SteveG_AudioMasters_
Community Expert
Community Expert
June 17, 2021

I think that you need to describe the exact process you're using (all the steps, and all the details, even if you think they aren't relevant) before we can work out where you're going wrong.

MG ROBERTS
Participant
June 18, 2021

Here we are ....

1. Imported WAV file
2. Levels constantly in the red, so cut to -3db
3. Set Stereo Widener (Hass Effect) in the Effects Rack
4. Effects - Filter and EQ - Graphic Equalizer - 30 Bands) - Gentle Low Boost
5. File - Export - File - FLAC

 I've obviously missed something!

SteveG_AudioMasters_
Community Expert
Community Expert
June 18, 2021

Firstly you should find out why everything's in the red - and reduce the record level so that your original wav file isn't distorted.

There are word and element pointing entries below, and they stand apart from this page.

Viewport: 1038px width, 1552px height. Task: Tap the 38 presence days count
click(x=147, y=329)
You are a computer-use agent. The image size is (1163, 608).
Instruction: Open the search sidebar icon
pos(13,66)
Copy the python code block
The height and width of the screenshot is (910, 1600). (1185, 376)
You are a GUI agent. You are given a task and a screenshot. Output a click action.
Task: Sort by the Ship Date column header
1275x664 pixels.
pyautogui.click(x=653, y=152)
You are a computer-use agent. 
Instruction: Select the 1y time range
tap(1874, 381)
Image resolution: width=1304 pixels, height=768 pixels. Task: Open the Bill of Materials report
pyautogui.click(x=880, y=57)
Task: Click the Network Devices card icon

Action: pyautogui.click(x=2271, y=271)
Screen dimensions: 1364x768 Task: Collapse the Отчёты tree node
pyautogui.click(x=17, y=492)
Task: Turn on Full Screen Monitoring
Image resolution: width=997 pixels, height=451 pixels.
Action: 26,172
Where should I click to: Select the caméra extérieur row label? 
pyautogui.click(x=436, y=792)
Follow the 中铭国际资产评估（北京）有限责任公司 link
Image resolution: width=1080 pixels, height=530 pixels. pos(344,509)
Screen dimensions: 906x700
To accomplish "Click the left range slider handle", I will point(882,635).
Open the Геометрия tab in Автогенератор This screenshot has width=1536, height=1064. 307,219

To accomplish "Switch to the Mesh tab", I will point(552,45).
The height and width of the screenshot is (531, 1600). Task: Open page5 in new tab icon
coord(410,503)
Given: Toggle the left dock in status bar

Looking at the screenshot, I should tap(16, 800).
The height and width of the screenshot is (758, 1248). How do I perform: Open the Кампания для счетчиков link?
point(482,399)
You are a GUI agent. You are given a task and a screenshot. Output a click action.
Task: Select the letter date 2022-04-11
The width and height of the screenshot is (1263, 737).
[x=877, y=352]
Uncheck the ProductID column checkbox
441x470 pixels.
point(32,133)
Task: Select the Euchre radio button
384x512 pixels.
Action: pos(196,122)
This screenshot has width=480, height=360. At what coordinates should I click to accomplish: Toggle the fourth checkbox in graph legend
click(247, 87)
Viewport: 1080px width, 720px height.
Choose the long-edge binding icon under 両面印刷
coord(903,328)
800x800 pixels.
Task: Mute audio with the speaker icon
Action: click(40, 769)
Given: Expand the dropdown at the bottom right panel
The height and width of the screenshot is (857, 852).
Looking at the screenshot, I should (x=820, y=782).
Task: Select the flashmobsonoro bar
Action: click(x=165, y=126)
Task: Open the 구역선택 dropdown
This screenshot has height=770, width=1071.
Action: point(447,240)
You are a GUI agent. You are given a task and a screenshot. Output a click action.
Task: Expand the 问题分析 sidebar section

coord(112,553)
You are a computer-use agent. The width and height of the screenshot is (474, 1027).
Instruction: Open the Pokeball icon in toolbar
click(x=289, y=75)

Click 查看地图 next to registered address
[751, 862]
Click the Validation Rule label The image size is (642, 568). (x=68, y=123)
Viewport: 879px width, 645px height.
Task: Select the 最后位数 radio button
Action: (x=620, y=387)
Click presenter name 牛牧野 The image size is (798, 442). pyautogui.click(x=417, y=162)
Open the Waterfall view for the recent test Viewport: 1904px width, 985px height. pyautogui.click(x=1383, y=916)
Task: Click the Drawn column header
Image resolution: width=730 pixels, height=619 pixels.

Because that, you cannot undo - you need the peaks below 0dB to start with. And make sure you store your file in the 32-bit Floading Point format, because this uses some nifty processing which makes them pretty much immune to overload errors. Obviously they can't take care of distortion in the original digitising, but they can be rescaled either up or down after this, without loss.

 

Your next step should be to us Normalize, and set it to -1dB. This will optimise the file size to use all of the dynamic range available. Then you do the rest of your effects. But note - if you put boosts in the chances are that you will overload your final file. How do you fix this? Normalize again, and the Floating Point file will be back within the gamut again. Then you export the file.

 

One other thing to note is that ideally, don't use the Graphic Equaliser, but learn to use the Parametric EQ instead. This doesn't introduce the phase errors that any Graphic EQ will, so everything sounds more like it did originally - only with your boosts and cuts. Generally it's a higher-class EQ, and once you get used to what it can do, you won't find it wanting. I don't think I've ever used Audition's Graphic EQ for anything.